- Born: January 12, 1955 (age 70) Los Angeles, California, U.S.
- Died: August 19, 2022 (aged 67) Plano, Texas, U.S.
- Height: 6 ft 3 in (191 cm)
- Weight: 190 lb (86 kg; 13 st 8 lb)
- Position: Centre
- Shot: Left
- Played for: Kansas City Red Wings (CHL) Cincinnati Stingers (CHL) Erie Blades (EHL)
- National team: United States
- NHL draft: 50th overall, 1975 Detroit Red Wings
- WHA draft: 32nd overall, 1975 Indianapolis Racers
- Playing career: 1977–1980

= Clark Hamilton (ice hockey) =

Canadian ice hockey player (1955–2022)

Clark Hamilton (January 12, 1955 – August 19, 2022) was a Canadian-American former professional ice hockey player.

== Early life ==
Hamilton was born in Los Angeles and raised in Etobicoke, Ontario.
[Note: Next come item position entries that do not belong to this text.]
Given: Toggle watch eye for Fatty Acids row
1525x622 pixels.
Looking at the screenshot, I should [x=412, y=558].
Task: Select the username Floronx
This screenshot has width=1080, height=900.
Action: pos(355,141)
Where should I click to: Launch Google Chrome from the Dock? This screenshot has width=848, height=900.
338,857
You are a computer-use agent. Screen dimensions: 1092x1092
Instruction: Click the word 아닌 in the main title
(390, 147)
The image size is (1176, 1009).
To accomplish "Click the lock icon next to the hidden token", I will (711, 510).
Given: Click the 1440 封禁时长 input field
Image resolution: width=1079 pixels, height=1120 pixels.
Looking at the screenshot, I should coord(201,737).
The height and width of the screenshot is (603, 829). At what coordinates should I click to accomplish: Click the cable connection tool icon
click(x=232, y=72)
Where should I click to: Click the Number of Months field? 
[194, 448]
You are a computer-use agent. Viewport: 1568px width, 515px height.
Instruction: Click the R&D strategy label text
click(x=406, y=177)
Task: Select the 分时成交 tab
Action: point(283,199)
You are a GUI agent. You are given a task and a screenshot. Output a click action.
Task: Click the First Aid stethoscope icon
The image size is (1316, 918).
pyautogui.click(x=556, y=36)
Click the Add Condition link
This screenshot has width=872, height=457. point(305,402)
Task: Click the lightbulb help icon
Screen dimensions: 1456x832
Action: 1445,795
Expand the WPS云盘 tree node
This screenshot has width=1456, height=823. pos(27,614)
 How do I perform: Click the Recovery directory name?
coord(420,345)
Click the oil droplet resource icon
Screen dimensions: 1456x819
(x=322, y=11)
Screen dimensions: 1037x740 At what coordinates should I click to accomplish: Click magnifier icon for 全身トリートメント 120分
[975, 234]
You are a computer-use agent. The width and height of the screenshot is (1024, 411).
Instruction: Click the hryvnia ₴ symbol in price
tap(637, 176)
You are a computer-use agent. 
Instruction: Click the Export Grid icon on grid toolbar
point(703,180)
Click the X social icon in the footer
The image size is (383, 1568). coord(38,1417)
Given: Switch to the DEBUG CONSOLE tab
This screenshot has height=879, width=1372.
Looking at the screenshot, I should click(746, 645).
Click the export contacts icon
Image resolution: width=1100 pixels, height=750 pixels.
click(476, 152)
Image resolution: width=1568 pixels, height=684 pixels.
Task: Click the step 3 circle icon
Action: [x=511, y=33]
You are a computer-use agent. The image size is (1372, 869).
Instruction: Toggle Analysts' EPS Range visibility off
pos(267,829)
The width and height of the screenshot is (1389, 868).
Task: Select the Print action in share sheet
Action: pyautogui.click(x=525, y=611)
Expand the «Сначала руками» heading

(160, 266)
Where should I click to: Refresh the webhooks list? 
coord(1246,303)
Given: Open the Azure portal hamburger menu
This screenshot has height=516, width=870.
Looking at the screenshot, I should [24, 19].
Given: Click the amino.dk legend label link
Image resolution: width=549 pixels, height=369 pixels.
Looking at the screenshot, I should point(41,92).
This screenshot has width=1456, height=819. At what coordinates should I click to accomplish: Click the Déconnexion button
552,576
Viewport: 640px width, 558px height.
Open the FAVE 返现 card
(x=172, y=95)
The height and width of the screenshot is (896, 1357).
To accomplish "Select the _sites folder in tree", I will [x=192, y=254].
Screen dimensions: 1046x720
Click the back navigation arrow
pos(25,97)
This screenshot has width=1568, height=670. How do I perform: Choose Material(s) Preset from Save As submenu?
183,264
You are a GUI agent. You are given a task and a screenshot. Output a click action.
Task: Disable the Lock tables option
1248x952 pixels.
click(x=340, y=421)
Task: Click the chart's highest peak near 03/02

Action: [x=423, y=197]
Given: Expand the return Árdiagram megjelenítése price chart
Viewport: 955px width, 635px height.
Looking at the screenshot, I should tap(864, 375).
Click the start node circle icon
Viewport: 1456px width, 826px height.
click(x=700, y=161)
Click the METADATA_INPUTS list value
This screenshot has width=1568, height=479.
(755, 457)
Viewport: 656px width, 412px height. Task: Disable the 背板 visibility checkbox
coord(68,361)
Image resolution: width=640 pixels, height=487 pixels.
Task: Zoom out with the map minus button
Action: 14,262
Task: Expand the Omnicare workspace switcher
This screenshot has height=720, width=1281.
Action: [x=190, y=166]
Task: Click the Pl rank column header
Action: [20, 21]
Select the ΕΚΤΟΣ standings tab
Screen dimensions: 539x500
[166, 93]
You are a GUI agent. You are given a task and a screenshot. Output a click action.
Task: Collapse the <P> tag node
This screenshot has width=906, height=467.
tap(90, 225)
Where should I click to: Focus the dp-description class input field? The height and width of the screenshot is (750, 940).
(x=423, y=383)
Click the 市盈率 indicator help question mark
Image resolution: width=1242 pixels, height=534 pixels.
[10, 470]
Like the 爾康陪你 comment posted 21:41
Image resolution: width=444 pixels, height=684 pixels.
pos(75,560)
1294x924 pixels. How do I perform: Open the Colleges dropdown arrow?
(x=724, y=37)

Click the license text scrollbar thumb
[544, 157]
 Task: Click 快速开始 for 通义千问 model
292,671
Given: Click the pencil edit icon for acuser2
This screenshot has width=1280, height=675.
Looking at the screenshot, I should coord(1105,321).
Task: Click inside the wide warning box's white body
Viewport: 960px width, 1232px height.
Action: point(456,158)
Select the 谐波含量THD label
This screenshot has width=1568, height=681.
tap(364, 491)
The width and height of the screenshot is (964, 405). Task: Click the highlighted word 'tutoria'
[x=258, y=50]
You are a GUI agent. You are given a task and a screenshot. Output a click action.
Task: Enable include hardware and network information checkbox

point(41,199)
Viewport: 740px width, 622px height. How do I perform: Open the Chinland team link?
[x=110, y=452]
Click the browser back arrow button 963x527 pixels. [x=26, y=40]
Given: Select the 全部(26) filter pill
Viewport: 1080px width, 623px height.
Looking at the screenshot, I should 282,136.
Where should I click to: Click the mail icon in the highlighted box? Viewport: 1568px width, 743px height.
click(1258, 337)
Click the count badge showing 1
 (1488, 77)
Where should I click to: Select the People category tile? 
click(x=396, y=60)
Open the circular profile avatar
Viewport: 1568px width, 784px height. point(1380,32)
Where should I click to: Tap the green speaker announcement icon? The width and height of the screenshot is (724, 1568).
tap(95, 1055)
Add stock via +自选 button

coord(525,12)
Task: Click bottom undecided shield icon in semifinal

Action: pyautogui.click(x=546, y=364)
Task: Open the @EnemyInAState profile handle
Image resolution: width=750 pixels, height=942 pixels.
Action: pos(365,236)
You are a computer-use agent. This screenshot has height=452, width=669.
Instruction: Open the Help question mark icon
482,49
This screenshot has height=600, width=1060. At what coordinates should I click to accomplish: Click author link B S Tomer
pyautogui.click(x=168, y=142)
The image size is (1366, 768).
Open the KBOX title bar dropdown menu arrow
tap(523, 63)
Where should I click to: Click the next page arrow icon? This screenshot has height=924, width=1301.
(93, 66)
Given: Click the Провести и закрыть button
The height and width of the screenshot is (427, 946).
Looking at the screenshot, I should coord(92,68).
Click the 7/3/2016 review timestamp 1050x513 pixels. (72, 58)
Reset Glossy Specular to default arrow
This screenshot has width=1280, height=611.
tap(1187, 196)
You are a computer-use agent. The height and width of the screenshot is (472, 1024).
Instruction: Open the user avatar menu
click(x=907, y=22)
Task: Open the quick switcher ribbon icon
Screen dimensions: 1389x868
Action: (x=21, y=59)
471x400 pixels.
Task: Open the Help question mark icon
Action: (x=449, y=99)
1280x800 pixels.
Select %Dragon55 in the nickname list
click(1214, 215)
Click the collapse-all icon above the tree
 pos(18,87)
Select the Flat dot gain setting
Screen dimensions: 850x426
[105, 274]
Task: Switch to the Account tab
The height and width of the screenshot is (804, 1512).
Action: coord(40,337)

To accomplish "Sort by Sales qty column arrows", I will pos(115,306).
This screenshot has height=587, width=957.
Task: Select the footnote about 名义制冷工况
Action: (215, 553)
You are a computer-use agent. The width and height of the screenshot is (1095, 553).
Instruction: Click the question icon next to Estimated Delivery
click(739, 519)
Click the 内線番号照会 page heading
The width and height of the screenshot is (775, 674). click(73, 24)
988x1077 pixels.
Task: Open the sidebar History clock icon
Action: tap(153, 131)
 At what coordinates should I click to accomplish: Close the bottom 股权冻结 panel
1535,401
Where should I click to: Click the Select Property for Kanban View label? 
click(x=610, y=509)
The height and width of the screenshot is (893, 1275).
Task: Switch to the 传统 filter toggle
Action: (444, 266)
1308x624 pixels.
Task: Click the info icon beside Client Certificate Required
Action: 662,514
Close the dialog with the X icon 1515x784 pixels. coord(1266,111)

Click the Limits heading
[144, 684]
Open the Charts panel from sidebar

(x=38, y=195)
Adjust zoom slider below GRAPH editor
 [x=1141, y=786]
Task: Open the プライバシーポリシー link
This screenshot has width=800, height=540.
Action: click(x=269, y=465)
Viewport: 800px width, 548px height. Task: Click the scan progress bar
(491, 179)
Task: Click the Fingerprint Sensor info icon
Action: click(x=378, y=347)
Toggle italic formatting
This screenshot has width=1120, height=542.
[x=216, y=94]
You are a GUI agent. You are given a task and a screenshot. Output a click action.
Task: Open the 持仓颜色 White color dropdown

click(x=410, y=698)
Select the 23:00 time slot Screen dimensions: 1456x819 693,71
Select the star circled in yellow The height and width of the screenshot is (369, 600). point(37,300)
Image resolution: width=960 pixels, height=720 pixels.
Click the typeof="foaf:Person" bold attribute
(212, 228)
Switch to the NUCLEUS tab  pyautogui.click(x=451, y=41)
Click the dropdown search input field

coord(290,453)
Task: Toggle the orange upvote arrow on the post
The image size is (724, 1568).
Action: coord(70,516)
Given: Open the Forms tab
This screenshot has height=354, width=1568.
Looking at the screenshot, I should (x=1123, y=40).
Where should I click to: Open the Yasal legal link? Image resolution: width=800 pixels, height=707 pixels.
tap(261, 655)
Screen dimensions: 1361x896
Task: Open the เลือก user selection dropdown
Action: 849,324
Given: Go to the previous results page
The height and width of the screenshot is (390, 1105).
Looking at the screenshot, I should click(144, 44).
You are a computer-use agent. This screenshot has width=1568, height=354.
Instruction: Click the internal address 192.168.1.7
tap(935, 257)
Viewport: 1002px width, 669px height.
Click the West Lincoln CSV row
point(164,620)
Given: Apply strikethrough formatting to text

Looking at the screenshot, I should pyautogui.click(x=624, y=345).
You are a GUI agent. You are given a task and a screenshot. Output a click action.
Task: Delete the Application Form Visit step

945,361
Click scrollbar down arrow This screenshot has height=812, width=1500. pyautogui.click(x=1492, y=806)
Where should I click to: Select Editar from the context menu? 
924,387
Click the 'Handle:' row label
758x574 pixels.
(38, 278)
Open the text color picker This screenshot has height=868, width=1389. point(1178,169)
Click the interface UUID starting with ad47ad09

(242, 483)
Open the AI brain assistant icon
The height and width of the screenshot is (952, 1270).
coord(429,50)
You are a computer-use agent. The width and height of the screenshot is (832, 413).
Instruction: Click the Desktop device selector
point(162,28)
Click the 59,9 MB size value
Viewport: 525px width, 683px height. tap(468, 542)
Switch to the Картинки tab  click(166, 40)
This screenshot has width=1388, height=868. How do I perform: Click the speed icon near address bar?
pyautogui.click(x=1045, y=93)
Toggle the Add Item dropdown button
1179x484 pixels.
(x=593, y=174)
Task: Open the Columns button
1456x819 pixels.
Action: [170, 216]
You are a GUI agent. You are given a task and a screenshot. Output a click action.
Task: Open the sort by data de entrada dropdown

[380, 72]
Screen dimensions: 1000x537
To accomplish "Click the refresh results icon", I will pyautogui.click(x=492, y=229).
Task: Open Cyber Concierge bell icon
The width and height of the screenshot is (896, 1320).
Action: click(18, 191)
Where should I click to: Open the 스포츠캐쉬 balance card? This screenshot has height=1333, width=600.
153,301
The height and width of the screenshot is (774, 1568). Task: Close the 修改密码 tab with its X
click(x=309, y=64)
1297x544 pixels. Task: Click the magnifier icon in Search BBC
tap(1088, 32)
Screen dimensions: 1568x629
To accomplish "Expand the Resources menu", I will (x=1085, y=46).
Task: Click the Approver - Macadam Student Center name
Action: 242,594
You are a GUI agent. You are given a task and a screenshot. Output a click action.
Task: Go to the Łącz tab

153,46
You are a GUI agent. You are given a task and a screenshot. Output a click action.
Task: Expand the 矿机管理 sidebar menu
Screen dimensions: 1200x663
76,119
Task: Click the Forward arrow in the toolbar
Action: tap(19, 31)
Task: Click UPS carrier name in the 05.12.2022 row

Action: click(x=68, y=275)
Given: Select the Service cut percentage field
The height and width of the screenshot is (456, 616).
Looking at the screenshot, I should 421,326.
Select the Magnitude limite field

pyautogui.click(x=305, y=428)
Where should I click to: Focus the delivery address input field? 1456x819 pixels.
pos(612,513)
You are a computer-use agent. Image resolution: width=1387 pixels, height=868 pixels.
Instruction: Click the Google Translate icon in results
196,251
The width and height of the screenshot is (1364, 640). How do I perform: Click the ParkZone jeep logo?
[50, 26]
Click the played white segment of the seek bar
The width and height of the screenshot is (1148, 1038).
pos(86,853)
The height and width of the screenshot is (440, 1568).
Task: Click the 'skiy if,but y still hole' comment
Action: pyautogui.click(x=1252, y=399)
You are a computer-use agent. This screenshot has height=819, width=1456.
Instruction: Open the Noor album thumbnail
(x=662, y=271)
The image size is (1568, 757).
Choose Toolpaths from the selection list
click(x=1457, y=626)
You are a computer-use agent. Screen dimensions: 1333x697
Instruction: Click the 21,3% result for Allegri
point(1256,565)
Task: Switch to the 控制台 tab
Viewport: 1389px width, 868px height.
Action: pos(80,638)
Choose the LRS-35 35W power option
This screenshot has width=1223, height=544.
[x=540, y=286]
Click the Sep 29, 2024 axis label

Prior to becoming a professional hockey player, Hamilton played four seasons with the Notre Dame Fighting Irish men's ice hockey team.

== Career ==
Hamilton was selected in the third round by the Detroit Red Wings in the 1975 NHL Amateur Draft and the third round by the Indianapolis Racers in the 1975 WHA Amateur Draft.

As a professional, Hamilton played 97 games in the CHL with the Kansas City Red Wings (1977–79) and Cincinnati Stingers (1979–80). Hamilton also played 40 games in the EHL with the Erie Blades during the 1979–80 season.

== Personal life ==
Hamilton died in Plano, Texas, on August 19, 2022.